Diagnostic imaging plays a variable role. Most of the foreign bodies are not radiopaque. Plain films, therefore, may be fallacious unless they are taken in full expiratory phase. On expiration, air trapping, obstructive emphysema and mediastinal shift may be documented as corroborative evidences. When chest radiograph is normal but suspicion is high helical CT and virtual bronchoscopy can be considered  .
The rigid bronchoscope remains the gold standard for safe removal of tracheobronchial foreign body  . Surgery is very rarely called for. In our case, the only feasible option was a lobectomy as endoscopic removal had failed due to the chronicity of the foreign body and the patient was having hemoptysis due to bronchiectatic changes in the lung.

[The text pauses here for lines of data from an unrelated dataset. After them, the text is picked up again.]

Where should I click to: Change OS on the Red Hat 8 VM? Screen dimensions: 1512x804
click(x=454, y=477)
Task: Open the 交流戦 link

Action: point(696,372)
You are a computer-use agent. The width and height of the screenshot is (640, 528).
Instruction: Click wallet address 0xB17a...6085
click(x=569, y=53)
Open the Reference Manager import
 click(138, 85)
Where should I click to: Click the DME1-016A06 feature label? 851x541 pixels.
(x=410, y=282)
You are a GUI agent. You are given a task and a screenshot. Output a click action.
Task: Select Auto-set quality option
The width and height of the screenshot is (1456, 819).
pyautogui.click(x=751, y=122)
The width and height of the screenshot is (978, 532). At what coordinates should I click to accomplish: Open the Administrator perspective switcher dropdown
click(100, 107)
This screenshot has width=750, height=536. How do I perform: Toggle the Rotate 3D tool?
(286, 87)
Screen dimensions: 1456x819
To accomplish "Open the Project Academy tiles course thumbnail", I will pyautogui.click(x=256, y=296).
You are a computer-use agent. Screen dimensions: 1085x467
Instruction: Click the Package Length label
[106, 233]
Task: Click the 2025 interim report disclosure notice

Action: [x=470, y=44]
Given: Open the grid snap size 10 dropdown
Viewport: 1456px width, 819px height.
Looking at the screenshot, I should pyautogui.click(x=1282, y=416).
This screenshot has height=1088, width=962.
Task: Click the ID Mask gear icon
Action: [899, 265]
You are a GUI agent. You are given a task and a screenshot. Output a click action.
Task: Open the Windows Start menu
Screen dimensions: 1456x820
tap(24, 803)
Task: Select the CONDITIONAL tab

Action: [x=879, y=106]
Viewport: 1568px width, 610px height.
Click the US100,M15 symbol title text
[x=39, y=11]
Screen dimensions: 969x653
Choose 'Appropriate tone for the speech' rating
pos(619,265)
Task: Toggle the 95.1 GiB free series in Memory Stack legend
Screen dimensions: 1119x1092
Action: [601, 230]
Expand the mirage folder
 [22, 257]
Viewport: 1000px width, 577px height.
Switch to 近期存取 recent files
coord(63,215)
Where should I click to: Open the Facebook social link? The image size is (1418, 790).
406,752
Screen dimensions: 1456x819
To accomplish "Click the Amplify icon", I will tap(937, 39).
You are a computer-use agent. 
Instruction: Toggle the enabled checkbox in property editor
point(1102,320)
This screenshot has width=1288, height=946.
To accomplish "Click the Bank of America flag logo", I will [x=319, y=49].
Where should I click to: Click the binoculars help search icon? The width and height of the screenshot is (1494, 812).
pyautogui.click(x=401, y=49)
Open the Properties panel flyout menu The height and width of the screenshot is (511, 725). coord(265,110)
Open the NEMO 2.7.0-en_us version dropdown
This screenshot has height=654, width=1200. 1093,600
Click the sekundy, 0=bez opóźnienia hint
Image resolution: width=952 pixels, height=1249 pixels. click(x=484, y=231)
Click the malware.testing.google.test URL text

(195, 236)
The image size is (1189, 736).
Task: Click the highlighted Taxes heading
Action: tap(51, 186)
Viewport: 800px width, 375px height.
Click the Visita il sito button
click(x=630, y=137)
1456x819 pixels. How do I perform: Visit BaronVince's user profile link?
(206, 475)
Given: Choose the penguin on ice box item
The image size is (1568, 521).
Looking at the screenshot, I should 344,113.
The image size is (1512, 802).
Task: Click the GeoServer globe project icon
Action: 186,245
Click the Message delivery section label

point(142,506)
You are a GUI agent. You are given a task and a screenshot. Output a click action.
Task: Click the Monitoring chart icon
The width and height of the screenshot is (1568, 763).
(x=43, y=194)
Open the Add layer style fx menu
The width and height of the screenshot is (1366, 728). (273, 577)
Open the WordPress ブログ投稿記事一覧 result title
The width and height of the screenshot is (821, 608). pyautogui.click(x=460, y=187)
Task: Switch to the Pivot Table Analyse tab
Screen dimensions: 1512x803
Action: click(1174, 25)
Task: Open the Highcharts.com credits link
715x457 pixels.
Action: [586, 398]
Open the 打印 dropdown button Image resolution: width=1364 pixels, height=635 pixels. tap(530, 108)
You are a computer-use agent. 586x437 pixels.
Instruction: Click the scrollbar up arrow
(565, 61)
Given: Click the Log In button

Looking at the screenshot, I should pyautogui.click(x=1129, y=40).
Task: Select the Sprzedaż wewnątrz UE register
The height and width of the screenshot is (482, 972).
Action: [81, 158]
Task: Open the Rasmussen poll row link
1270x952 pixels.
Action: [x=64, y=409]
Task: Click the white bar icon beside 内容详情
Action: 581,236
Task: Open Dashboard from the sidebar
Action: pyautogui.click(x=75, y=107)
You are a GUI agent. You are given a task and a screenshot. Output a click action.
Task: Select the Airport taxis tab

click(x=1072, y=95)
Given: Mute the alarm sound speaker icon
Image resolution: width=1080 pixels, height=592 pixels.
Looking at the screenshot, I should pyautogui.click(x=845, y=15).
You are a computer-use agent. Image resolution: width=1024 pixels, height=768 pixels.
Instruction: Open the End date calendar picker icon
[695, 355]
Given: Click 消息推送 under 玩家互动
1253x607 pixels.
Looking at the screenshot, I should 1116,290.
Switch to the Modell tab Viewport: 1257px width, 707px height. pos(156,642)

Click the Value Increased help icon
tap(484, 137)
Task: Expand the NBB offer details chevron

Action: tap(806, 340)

Informed consent was taken from the patient to report this case. The type of foreign body reported here is not unusual but the course of events is. Often patients have remembered the history of inhalation. However, in our case the patient missed both the in- halation and signs and symptoms of aspiration. Probably inert gold material had minimal tissue reaction and the metallic object allowed the movement of air in the lung without complete obstruction. She did not have any predisposing factors either like advanced age, neurological disorders, alcohol consumption, poor dentition and sedative use   . Diagnosis was delayed for eight long years probably due to incomplete obstruction of the airway. Gradually patient may have developed bronchiectatic changes, due to chronic irritation by the foreign body, superimposed with some lower respiratory tract infection which led to delayed presentation with hemoptysis and the ultimate penalty was in the form of lobectomy.
What makes this case unusual is the rather delayed and innocuous presentation after aspiration of such a large foreign object. It emphasizes the fact that healthy adults may tolerate aspiration of foreign bodies for a long time without acute life-threatening consequences. This case shows the importance of further investigation in patients with obstructive airway disease who are unresponsive to routine therapies. Although the diagnosis of foreign body aspiration could be established rather easily in our case due to the radio-opaque nature of the object, this might be particularly difficult in others particularly those with aspiration of radiolucent foreign bodies. The inclusion of foreign body aspiration in the differential diagnosis for such patients allows for early recognition and appropriate management, thereby decreasing the incidence of costly and unnecessary complications. This unusual case emphasizes the need to maintaining a high index of suspicion when an adult presents with chronic complaints of upper respiratory tract infection without any obvious reasons and highlights the need to create awareness about this potentially avoidable situation at the level of general practitioners.
5. Experience Summary
In conclusion, bronchoaspiration of foreign bodies by adults is rare. However, it is important to suspect bronchoaspiration of a foreign body in the presence of suggestive symptoms. In adults, respiratory infection (acute or recurrent pneumonia) is the most common clinical presentation. Chest radiography is not always useful for diagnosis. Sometimes metallic foreign bodies can be observed, but other times only indirect signs of alveolar infiltrate are present. Surgical treatment is reserved for cases in which bronchoscopy is unsuccessful or there are irreversible bronchial or lung complications.